Les libéraux multiplient ces temps-ci le saupoudrage de fonds gouvernementaux pour l'éducation, la mobilité durable ou l'amélioration des soins dans les CHSLD.

Lundi, le ministre de l'Éducation, Sébastien Proulx, était à Sherbrooke avec son collègue de la Culture et des Communications, Luc Fortin, pour annoncer un investissement de 10 millions $ pour favoriser l'arrimage entre la culture et l'éducation, dont 2,7 millions $ par année pour favoriser la réussite scolaire par les arts et la culture dans les 72 commissions scolaires de la province.

Il s'agit évidemment d'un geste positif, mais qui se traduira malheureusement par des miettes pour les écoles primaires et secondaires.

Malgré l'absence de données sur les enveloppes régionales, il n'est pas difficile de comprendre qu'une aide de 2,7 millions $ par année pour des commissions scolaires qui regroupent bien souvent 30 voire 40 écoles peut représenter au maximum quelques dizaines de milliers de dollars par école, selon leur nombre et leur taille.

Tout au plus, cela donnera un coup de main pour les sorties scolaires.
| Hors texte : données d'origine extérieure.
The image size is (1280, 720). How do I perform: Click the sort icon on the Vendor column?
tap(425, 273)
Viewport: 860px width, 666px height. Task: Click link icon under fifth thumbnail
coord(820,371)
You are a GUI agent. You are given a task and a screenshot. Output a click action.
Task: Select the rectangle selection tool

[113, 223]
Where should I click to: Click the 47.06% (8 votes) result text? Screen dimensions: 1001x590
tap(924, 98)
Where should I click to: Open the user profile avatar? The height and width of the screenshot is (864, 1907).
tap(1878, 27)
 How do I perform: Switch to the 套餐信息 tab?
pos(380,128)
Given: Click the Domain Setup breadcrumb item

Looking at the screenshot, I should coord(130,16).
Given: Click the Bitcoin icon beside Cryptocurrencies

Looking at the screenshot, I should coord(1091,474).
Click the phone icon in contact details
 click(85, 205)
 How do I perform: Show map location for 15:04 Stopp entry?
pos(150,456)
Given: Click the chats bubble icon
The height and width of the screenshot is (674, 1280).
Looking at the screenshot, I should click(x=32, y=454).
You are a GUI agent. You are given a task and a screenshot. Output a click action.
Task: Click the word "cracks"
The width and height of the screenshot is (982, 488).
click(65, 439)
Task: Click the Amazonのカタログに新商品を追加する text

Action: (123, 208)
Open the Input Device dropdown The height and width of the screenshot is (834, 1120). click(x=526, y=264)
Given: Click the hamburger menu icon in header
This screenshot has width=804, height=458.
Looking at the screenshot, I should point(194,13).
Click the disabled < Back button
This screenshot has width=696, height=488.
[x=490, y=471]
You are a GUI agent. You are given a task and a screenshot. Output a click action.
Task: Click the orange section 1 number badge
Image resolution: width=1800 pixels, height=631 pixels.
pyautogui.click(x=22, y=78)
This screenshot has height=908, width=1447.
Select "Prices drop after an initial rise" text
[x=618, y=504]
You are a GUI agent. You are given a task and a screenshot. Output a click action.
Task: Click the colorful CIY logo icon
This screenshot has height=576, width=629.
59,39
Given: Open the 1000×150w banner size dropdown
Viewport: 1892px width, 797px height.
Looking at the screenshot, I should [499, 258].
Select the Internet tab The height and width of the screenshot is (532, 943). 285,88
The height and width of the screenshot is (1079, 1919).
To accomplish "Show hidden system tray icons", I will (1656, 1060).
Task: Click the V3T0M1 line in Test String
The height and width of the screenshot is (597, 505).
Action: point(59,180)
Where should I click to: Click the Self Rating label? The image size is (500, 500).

Le ministre Proulx affirme que les activités culturelles aident les élèves à développer leur ouverture et leur curiosité. Et c'est vrai.

Mais il faudra beaucoup plus de moyens après les coupes budgétaires des dernières années qui ont privé les élèves de services spécialisés (orthophonie, psychologie, ergothérapie), d'aide aux devoirs, de programmes de réussite scolaire et même d'aide alimentaire. À elle seule, la Commission scolaire de la Région-de-Sherbrooke a subi des compressions de 12,5 millions $ depuis six ans.

L'éducation, une priorité comme le dit le ministre Proulx? Ça manque de sérieux.